### Exercise
Reproduce all the data, character for character.

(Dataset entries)
--- START ---
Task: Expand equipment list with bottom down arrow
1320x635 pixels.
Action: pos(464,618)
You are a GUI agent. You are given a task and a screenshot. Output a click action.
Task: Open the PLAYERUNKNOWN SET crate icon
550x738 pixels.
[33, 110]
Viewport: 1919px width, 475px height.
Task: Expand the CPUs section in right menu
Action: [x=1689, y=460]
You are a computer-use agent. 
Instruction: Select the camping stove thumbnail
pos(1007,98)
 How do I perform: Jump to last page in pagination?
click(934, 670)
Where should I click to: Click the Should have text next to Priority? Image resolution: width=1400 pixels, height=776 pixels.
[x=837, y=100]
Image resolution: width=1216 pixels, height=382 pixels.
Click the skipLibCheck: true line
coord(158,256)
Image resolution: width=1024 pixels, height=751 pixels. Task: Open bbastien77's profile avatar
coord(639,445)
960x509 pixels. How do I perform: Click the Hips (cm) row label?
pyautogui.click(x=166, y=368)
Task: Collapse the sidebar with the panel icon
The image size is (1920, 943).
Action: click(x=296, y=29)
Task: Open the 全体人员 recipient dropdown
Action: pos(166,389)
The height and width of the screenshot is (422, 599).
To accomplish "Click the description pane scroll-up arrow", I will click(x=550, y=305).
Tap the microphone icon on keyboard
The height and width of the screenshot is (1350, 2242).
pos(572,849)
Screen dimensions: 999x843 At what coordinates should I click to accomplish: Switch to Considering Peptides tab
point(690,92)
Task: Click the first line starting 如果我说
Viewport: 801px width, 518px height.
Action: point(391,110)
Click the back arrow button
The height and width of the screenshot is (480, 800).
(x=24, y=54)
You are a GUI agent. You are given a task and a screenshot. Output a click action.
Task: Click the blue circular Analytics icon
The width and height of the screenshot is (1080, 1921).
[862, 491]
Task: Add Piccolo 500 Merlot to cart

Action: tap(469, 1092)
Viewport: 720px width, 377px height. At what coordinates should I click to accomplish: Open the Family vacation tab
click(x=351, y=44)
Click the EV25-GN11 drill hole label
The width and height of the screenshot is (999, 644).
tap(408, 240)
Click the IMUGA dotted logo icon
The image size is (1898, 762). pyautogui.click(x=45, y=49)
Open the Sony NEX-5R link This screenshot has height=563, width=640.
--- END ---
### Response
Task: Expand equipment list with bottom down arrow
1320x635 pixels.
Action: pos(464,618)
You are a GUI agent. You are given a task and a screenshot. Output a click action.
Task: Open the PLAYERUNKNOWN SET crate icon
550x738 pixels.
[33, 110]
Viewport: 1919px width, 475px height.
Task: Expand the CPUs section in right menu
Action: [x=1689, y=460]
You are a computer-use agent. 
Instruction: Select the camping stove thumbnail
pos(1007,98)
 How do I perform: Jump to last page in pagination?
click(934, 670)
Where should I click to: Click the Should have text next to Priority? Image resolution: width=1400 pixels, height=776 pixels.
[x=837, y=100]
Image resolution: width=1216 pixels, height=382 pixels.
Click the skipLibCheck: true line
coord(158,256)
Image resolution: width=1024 pixels, height=751 pixels. Task: Open bbastien77's profile avatar
coord(639,445)
960x509 pixels. How do I perform: Click the Hips (cm) row label?
pyautogui.click(x=166, y=368)
Task: Collapse the sidebar with the panel icon
The image size is (1920, 943).
Action: click(x=296, y=29)
Task: Open the 全体人员 recipient dropdown
Action: pos(166,389)
The height and width of the screenshot is (422, 599).
To accomplish "Click the description pane scroll-up arrow", I will click(x=550, y=305).
Tap the microphone icon on keyboard
The height and width of the screenshot is (1350, 2242).
pos(572,849)
Screen dimensions: 999x843 At what coordinates should I click to accomplish: Switch to Considering Peptides tab
point(690,92)
Task: Click the first line starting 如果我说
Viewport: 801px width, 518px height.
Action: point(391,110)
Click the back arrow button
The height and width of the screenshot is (480, 800).
(x=24, y=54)
You are a GUI agent. You are given a task and a screenshot. Output a click action.
Task: Click the blue circular Analytics icon
The width and height of the screenshot is (1080, 1921).
[862, 491]
Task: Add Piccolo 500 Merlot to cart

Action: tap(469, 1092)
Viewport: 720px width, 377px height. At what coordinates should I click to accomplish: Open the Family vacation tab
click(x=351, y=44)
Click the EV25-GN11 drill hole label
The width and height of the screenshot is (999, 644).
tap(408, 240)
Click the IMUGA dotted logo icon
The image size is (1898, 762). pyautogui.click(x=45, y=49)
Open the Sony NEX-5R link This screenshot has height=563, width=640.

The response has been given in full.